SLAM usually consists of the following parts: feature extraction, data association, state estimation, state update, and feature update. SLAM can be used in both 2D and 3D motion applications.
Prepare to start
- Install the dependent software: OpenCV (computer vision library)
- It is recommended to configure our official Handsfree and ROS development environment, you can ignore installing OpenCV. official configuration link Here is the example of Xtion Pro, the depth camera of Xtion series.
Install ORB_SLAM v2
Install other dependencies
sudo apt-get install libglew-dev -y
sudo apt-get install libpython2.7-dev -y
sudo apt-get install ffmpeg libavcodec-dev libavutil-dev libavformat-dev libswscale-dev -y
sudo apt-get install libdc1394-22-dev libraw1394-dev -y
sudo apt-get install libjpeg-dev libpng12-dev libtiff5-dev libopenexr-dev -y
Installing Pangolin
Pangolin is a lightweight OpenGL input/output and video display library that wraps OpenGL. It can be used for 3D visualization and 3D navigation of visual maps, can input various types of video, and can retain video and input data for debug purposes.
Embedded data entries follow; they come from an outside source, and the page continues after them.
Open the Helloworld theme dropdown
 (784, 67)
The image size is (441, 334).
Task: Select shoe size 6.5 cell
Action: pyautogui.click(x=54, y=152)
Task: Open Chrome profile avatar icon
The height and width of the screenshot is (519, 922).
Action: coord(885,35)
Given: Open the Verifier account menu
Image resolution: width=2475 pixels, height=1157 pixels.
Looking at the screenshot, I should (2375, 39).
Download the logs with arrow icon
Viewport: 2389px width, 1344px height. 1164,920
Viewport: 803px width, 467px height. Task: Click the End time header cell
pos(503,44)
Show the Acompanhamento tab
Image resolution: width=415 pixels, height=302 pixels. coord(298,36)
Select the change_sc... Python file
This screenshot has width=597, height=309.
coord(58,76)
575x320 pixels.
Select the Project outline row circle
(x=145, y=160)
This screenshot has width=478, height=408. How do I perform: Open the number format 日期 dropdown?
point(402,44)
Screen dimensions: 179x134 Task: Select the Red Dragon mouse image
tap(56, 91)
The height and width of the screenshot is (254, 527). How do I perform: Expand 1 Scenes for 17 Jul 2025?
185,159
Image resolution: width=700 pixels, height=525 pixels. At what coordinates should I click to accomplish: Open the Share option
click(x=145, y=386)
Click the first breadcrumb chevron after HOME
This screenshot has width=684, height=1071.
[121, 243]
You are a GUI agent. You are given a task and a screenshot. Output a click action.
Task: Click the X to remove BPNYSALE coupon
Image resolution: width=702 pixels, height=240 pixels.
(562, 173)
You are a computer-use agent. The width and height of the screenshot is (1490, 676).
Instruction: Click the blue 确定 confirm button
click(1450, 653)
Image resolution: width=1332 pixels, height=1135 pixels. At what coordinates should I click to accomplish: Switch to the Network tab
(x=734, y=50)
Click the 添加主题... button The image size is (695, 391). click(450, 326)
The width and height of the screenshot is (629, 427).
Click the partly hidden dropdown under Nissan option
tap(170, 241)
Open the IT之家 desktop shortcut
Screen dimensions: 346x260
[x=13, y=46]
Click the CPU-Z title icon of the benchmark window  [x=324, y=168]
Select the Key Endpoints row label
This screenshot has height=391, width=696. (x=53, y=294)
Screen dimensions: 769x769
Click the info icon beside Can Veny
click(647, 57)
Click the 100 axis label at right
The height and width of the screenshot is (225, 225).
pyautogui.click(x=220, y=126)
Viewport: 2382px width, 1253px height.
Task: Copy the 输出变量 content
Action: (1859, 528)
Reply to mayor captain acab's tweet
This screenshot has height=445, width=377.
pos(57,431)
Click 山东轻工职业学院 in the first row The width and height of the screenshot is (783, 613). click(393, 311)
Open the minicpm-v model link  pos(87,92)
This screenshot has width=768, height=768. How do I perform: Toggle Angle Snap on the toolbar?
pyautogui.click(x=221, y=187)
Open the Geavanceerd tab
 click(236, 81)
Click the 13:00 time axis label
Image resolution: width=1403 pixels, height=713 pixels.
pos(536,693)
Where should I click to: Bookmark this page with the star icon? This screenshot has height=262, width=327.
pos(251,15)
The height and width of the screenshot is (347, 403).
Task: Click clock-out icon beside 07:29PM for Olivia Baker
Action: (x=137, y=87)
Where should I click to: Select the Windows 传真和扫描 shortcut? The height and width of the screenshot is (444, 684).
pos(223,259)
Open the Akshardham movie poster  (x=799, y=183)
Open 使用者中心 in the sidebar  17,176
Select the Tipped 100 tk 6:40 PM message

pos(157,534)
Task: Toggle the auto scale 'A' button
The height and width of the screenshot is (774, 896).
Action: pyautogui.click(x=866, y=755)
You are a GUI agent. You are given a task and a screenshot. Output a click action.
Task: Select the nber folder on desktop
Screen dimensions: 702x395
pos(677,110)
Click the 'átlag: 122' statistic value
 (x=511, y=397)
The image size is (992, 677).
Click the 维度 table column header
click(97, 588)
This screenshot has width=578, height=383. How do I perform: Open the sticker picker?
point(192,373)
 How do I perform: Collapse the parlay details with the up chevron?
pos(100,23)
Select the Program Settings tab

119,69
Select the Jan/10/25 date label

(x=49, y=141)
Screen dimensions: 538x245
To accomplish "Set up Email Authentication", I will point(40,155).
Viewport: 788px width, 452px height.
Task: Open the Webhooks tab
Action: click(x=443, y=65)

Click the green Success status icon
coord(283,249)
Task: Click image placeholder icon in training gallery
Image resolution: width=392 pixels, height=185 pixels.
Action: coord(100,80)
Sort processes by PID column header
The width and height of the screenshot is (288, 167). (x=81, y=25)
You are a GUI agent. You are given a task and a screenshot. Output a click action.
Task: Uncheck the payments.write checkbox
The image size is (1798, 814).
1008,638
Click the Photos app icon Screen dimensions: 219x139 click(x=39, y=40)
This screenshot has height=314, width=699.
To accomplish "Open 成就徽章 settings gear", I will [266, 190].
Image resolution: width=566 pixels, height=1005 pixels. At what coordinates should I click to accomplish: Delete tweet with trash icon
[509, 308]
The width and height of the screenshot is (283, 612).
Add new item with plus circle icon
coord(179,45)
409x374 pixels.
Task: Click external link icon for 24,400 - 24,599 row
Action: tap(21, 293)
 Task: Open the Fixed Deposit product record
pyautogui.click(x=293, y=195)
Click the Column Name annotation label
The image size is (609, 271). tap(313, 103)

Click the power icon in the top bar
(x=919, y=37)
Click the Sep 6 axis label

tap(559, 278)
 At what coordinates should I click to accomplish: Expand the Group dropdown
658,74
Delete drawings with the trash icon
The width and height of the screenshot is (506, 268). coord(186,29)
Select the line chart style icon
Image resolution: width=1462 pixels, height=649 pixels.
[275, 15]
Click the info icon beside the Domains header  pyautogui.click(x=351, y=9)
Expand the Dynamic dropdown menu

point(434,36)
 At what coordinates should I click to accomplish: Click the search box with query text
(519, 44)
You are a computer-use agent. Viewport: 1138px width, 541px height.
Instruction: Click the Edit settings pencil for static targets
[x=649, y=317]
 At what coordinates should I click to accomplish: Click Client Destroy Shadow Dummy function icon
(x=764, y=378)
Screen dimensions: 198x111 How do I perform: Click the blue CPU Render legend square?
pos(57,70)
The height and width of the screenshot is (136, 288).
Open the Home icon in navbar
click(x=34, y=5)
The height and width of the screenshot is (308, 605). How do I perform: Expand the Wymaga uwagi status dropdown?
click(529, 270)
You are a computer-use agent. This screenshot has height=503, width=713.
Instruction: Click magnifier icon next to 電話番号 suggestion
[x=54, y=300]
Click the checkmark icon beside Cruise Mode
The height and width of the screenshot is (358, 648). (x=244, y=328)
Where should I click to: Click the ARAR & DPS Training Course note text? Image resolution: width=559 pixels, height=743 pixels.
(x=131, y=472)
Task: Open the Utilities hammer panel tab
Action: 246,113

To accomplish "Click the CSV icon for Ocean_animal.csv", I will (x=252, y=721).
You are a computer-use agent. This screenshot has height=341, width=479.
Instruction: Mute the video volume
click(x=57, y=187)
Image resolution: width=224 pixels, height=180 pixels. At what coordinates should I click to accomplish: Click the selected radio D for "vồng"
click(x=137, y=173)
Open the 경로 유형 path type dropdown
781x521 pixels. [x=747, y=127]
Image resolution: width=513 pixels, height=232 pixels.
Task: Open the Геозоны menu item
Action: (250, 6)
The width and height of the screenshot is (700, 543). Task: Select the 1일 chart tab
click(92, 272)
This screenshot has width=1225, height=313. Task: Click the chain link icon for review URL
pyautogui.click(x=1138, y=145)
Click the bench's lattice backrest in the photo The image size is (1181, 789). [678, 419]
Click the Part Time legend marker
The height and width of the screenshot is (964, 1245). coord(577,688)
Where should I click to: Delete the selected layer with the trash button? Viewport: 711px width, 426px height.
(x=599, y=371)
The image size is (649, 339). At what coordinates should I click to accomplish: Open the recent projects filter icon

mkdir -p ~/handsfree/orbslam2_ros_ws/
cd ~/handsfree/orbslam2_ros_ws/
git clone https://gitee.com/HANDS-FREE/Pangolin.git
mkdir ~/handsfree/orbslam2_ros_ws/Pangolin/build
cd ~/handsfree/orbslam2_ros_ws/Pangolin/build
cmake ..
make
Installing Eigen3
Eigen is a high-level C ++ library that efficiently supports linear algebra, matrix and vector operations, numerical analysis and its related algorithms.
sudo apt-get install -y libeigen3-dev
When ORB_SLAM2 is installed, DBoW2 and g2o are included inside
With the DBoW2 library, an image can be easily transformed into a low-dimensional vector representation that performs well for SLAM loopback detection (in particular, ORB_SLAM2).
g2o is a general graph optimization framework.
cd ~/handsfree/orbslam2_ros_ws/
git clone https://gitee.com/HANDS-FREE/ORB_SLAM2.git
cd ~/handsfree/orbslam2_ros_ws/ORB_SLAM2
chmod +x build.sh
./build.sh
Modify the .bashrc file
echo "export ROS_PACKAGE_PATH=\${ROS_PACKAGE_PATH}:~/handsfree/orbslam2_ros_ws/ORB_SLAM2/Examples/ROS/" >> ~/.bashrc
source ~/.bashrc
Compiling ROS packages
cd ~/handsfree/orbslam2_ros_ws/ORB_SLAM2
./build_ros.sh
Run ORB_SLAM
- Open a terminal and enter the command
roslaunch orb_slam2 orb_slam2.launch
For ORB-SLAM2: Map Viewer interface.
- Mouse slide the wheel to zoom in and out
- Mouse press the left button to drag and move
- Right mouse button to drag and rotate
Now we can open the keyboard control node of the robot and move the robot to start building the map.